E chegou a hora do segundo artigo neste portal!! E, nesses últimos dias, tivemos conhecimento do estudo Panorama da Hotelaria Brasileira. Então, vou aproveitar esse rico estudo produzido pelo FOHB (Fórum de Operadoras Hoteleiras do Brasil), em parceria com a HotelInvest, para opinar sobre o impacto dessa nova oferta no setor.

Antes, acho interessante fazer um rápido overview dos diferentes ciclos do desenvolvimento hoteleiro brasileiros nos últimos 100 anos:

O primeiro ciclo teve início com a virada do século 20, durando até a década de 1960. No período, a maioria dos hotéis foi construída por famílias muito ricas, muitas vezes com incentivos das diferentes esferas governamentais.

O segundo ciclo ocorreu de 1964 a 1986. Nessa época, mais e novos incentivos financeiros e fiscais atraíram cadeias hoteleiras internacionais para o Brasil.

Com o término dos incentivos fiscais, o terceiro ciclo avançou juntamente com a criação de uma lei de locações residenciais muito restritiva. Assim, os incorporadores imobiliários inteligentemente desenvolveram o que se chamou de apart-hotel, com pool de locações. Os apart-hotéis eram produtos imobiliários com características bastante específicas. Eram quitinetes com quarto, sala, cozinha e banheiro. O investidor pulverizado podia colocar e tirar seu imóvel do pool. Edifícios geridos por Parthenon, Residence, Riema e Transamerica são bons exemplos desse modelo de desenvolvimento, com esse ciclo se encerrando na década de 1990.

O quarto ciclo ocorre em paralelo ao Plano Real. Com a estabilidade econômica proporcionada pelo plano, houve o incentivo a investimentos produtivos. À época, havia uma percepção generalizada de que hotelaria era um grande negócio. O período, contudo, é marcado pela chegada das bandeiras hoteleiras internacionais e da superoferta condo-hoteleira.

* * *

* Instruções das tarefas *
1. Transcreva, do trecho sobre a hotelaria brasileira, a parte que se inicia com as palavras que contêm "E chegou a hora" e se encerra com "oferta no setor.".
2. Relacione todas as empresas gestoras de edifícios que o trecho sobre a hotelaria brasileira apresenta como exemplos do modelo de apart-hotel.
3. Segundo o trecho sobre a hotelaria brasileira, em que período ocorreu o segundo ciclo do desenvolvimento hoteleiro?

* Dados brutos *

* * *

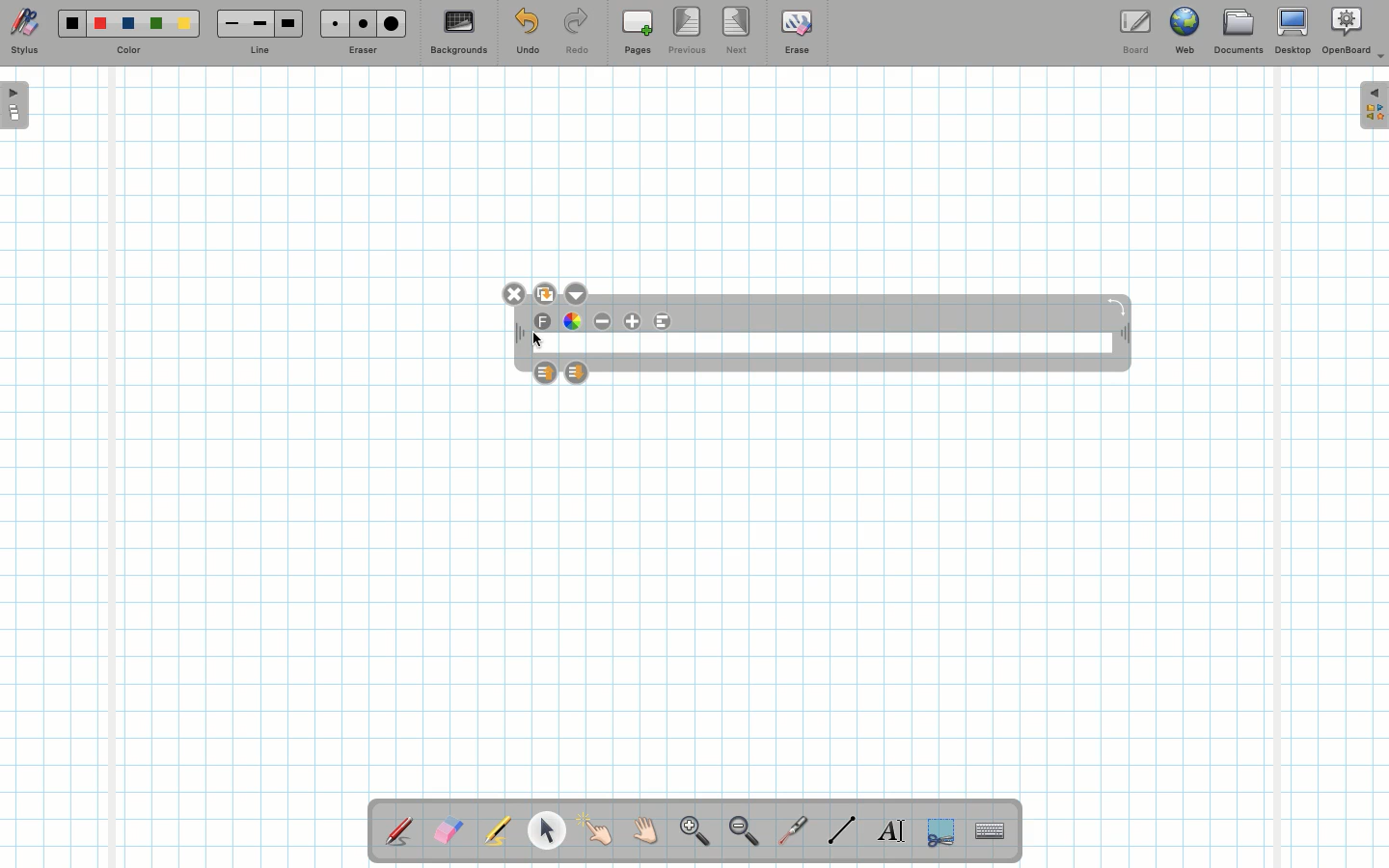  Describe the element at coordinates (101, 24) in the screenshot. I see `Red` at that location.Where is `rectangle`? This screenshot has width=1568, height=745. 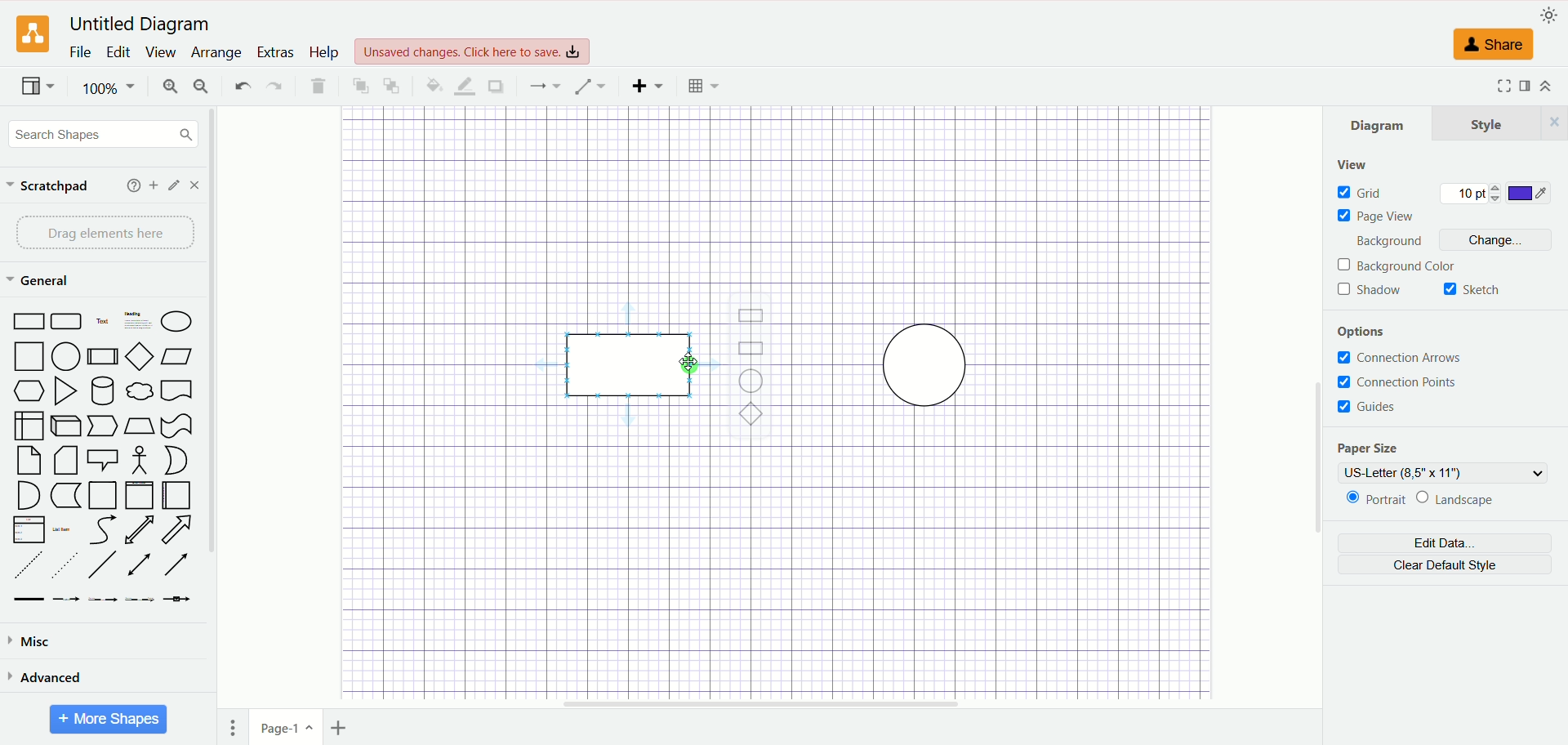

* * *

* Respostas *
1.
E chegou a hora do segundo artigo neste portal!! E, nesses últimos dias, tivemos conhecimento do estudo Panorama da Hotelaria Brasileira. Então, vou aproveitar esse rico estudo produzido pelo FOHB (Fórum de Operadoras Hoteleiras do Brasil), em parceria com a HotelInvest, para opinar sobre o impacto dessa nova oferta no setor.

2. Parthenon, Residence, Riema e Transamerica.

3. De 1964 a 1986.